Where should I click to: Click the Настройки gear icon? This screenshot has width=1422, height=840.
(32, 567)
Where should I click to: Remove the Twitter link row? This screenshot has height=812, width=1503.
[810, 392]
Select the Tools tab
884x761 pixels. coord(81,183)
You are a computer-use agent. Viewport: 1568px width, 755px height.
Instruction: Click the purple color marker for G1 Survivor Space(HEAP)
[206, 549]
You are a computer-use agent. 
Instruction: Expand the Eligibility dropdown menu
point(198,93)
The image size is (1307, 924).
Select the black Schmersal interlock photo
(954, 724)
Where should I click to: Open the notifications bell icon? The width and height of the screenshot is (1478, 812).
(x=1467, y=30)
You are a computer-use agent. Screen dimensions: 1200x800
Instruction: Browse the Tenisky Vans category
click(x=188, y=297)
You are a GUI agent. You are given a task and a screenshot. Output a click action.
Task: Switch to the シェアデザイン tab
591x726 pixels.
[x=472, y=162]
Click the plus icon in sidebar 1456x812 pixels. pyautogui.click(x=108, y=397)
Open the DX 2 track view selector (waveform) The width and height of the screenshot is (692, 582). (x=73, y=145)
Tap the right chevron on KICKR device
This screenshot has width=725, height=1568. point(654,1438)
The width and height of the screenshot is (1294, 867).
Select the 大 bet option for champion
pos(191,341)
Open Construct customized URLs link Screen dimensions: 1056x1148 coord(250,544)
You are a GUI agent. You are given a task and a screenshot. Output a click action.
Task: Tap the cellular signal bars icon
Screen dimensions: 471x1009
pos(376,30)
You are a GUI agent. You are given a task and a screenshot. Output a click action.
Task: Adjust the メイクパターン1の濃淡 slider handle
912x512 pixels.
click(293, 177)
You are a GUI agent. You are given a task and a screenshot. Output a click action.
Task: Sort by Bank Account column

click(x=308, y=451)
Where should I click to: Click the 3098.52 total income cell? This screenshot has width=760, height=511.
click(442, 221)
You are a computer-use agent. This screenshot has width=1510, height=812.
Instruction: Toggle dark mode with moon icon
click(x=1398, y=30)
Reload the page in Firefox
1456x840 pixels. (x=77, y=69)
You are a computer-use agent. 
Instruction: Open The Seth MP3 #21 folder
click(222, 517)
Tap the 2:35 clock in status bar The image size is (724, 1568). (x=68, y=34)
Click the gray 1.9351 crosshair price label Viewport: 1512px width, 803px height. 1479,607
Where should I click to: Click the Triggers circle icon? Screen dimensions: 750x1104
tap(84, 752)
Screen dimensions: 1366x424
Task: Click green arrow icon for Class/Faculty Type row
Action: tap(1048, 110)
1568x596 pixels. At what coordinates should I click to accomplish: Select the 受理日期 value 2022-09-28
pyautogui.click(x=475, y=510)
+ + + +
[Problem to work on]
Rewrite the listing above, swapping "computer-use agent" for "screen-control agent" everywhere it occurs. Keep everything else unchanged.

[Task output]
Where should I click to: Click the Настройки gear icon? This screenshot has width=1422, height=840.
(32, 567)
Where should I click to: Remove the Twitter link row? This screenshot has height=812, width=1503.
[810, 392]
Select the Tools tab
884x761 pixels. coord(81,183)
You are a screen-control agent. Viewport: 1568px width, 755px height.
Instruction: Click the purple color marker for G1 Survivor Space(HEAP)
[206, 549]
You are a screen-control agent. 
Instruction: Expand the Eligibility dropdown menu
point(198,93)
The image size is (1307, 924).
Select the black Schmersal interlock photo
(954, 724)
Where should I click to: Open the notifications bell icon? The width and height of the screenshot is (1478, 812).
(x=1467, y=30)
You are a screen-control agent. Screen dimensions: 1200x800
Instruction: Browse the Tenisky Vans category
click(x=188, y=297)
You are a GUI agent. You are given a task and a screenshot. Output a click action.
Task: Switch to the シェアデザイン tab
591x726 pixels.
[x=472, y=162]
Click the plus icon in sidebar 1456x812 pixels. pyautogui.click(x=108, y=397)
Open the DX 2 track view selector (waveform) The width and height of the screenshot is (692, 582). (x=73, y=145)
Tap the right chevron on KICKR device
This screenshot has width=725, height=1568. point(654,1438)
The width and height of the screenshot is (1294, 867).
Select the 大 bet option for champion
pos(191,341)
Open Construct customized URLs link Screen dimensions: 1056x1148 coord(250,544)
You are a GUI agent. You are given a task and a screenshot. Output a click action.
Task: Tap the cellular signal bars icon
Screen dimensions: 471x1009
pos(376,30)
You are a GUI agent. You are given a task and a screenshot. Output a click action.
Task: Adjust the メイクパターン1の濃淡 slider handle
912x512 pixels.
click(293, 177)
You are a GUI agent. You are given a task and a screenshot. Output a click action.
Task: Sort by Bank Account column

click(x=308, y=451)
Where should I click to: Click the 3098.52 total income cell? This screenshot has width=760, height=511.
click(442, 221)
You are a screen-control agent. This screenshot has width=1510, height=812.
Instruction: Toggle dark mode with moon icon
click(x=1398, y=30)
Reload the page in Firefox
1456x840 pixels. (x=77, y=69)
You are a screen-control agent. 
Instruction: Open The Seth MP3 #21 folder
click(222, 517)
Tap the 2:35 clock in status bar The image size is (724, 1568). (x=68, y=34)
Click the gray 1.9351 crosshair price label Viewport: 1512px width, 803px height. 1479,607
Where should I click to: Click the Triggers circle icon? Screen dimensions: 750x1104
tap(84, 752)
Screen dimensions: 1366x424
Task: Click green arrow icon for Class/Faculty Type row
Action: tap(1048, 110)
1568x596 pixels. At what coordinates should I click to accomplish: Select the 受理日期 value 2022-09-28
pyautogui.click(x=475, y=510)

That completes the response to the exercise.